# About this exercise
Without adding anything, give again the lines from the one holding "This screenshot has height=699, width=1366." through the final line of the records, exactly, with both ends included and pictures dropped.

[Opening Exercise materials section]

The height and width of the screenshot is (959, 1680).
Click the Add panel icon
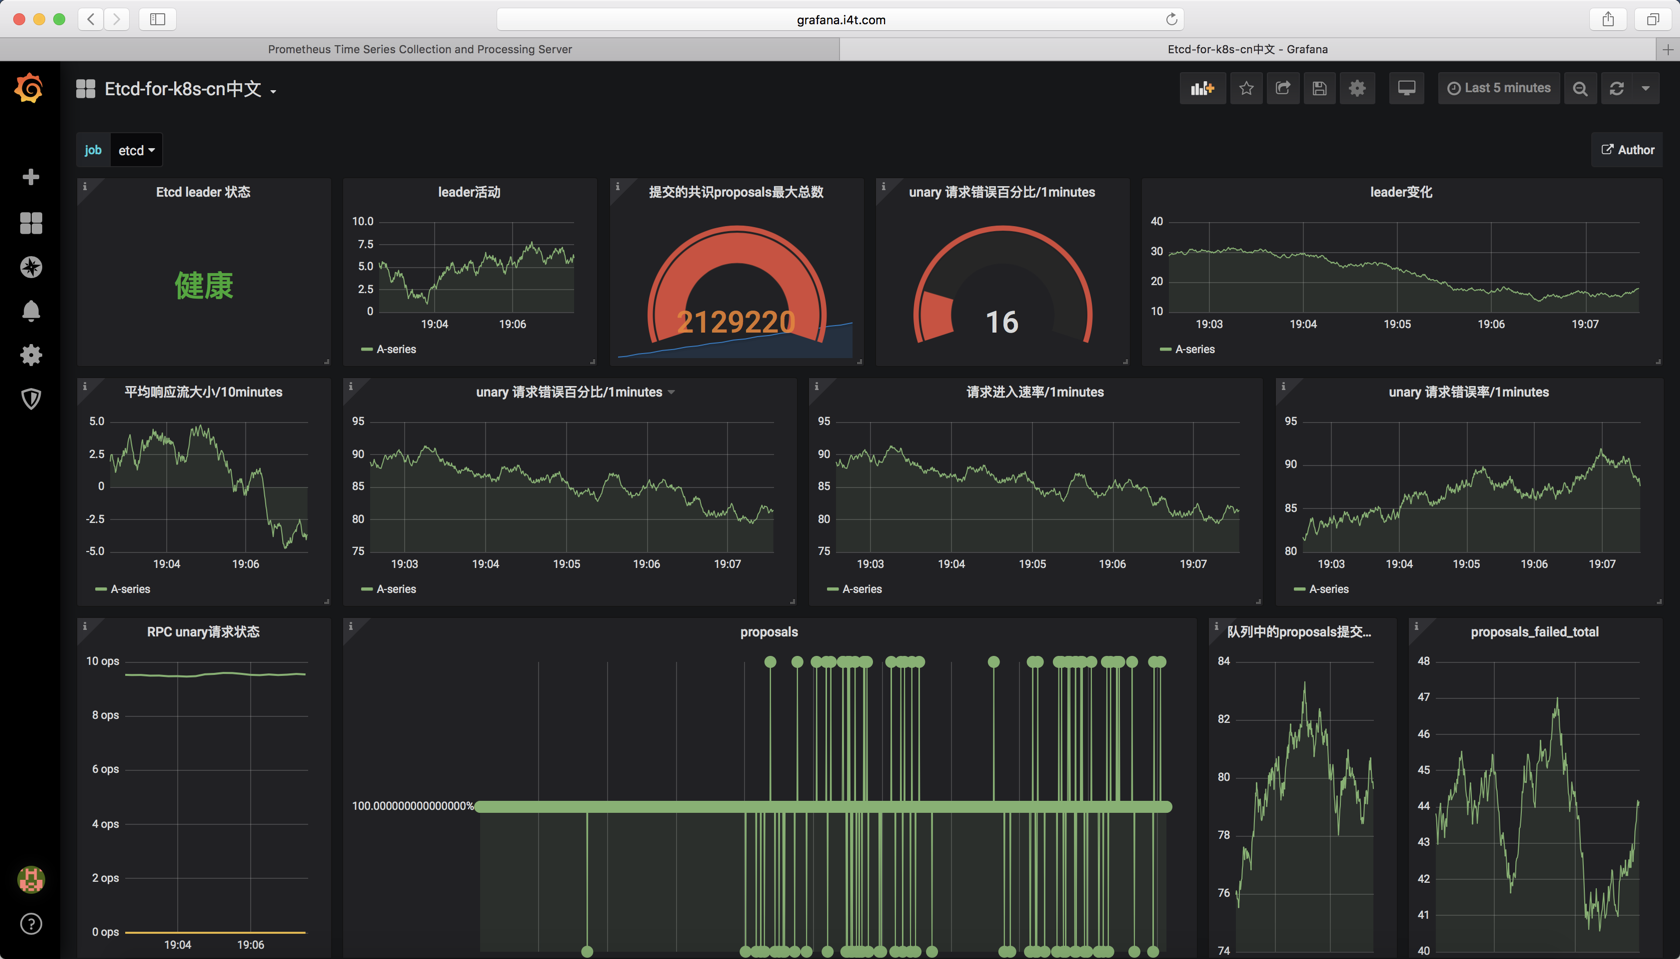pyautogui.click(x=1202, y=88)
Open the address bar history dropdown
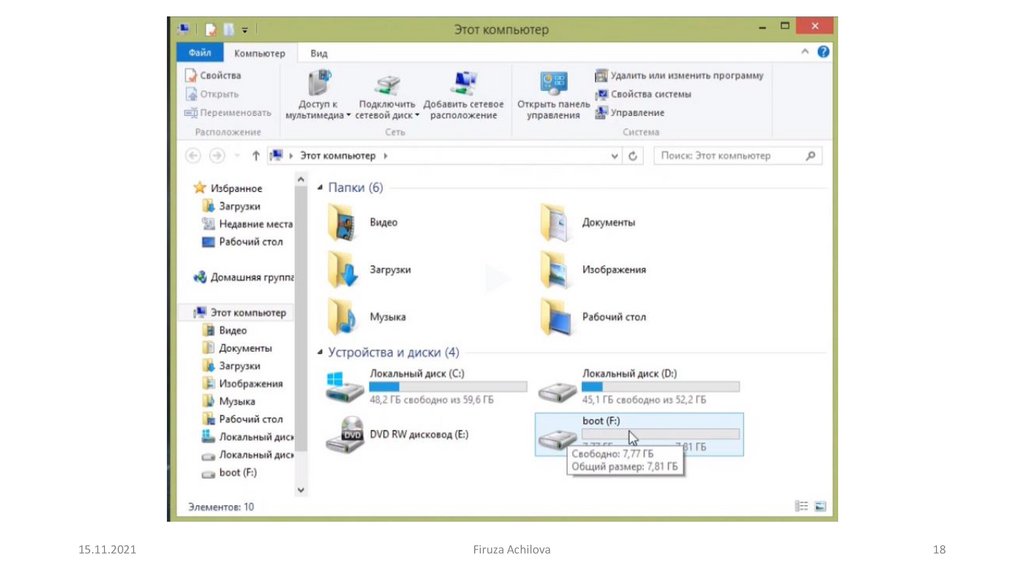Image resolution: width=1024 pixels, height=576 pixels. 614,156
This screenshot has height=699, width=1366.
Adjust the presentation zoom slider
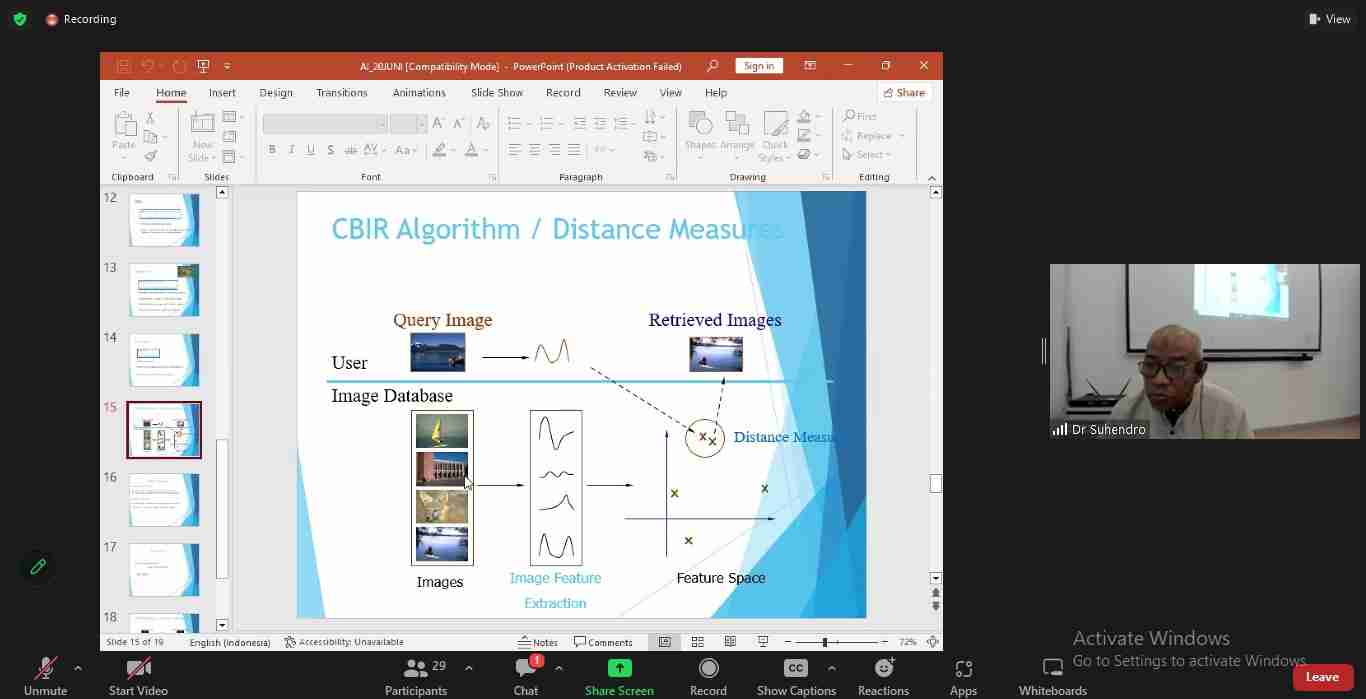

[Closing Exercise materials section]

# Answer to the exercise
This screenshot has height=699, width=1366.
Adjust the presentation zoom slider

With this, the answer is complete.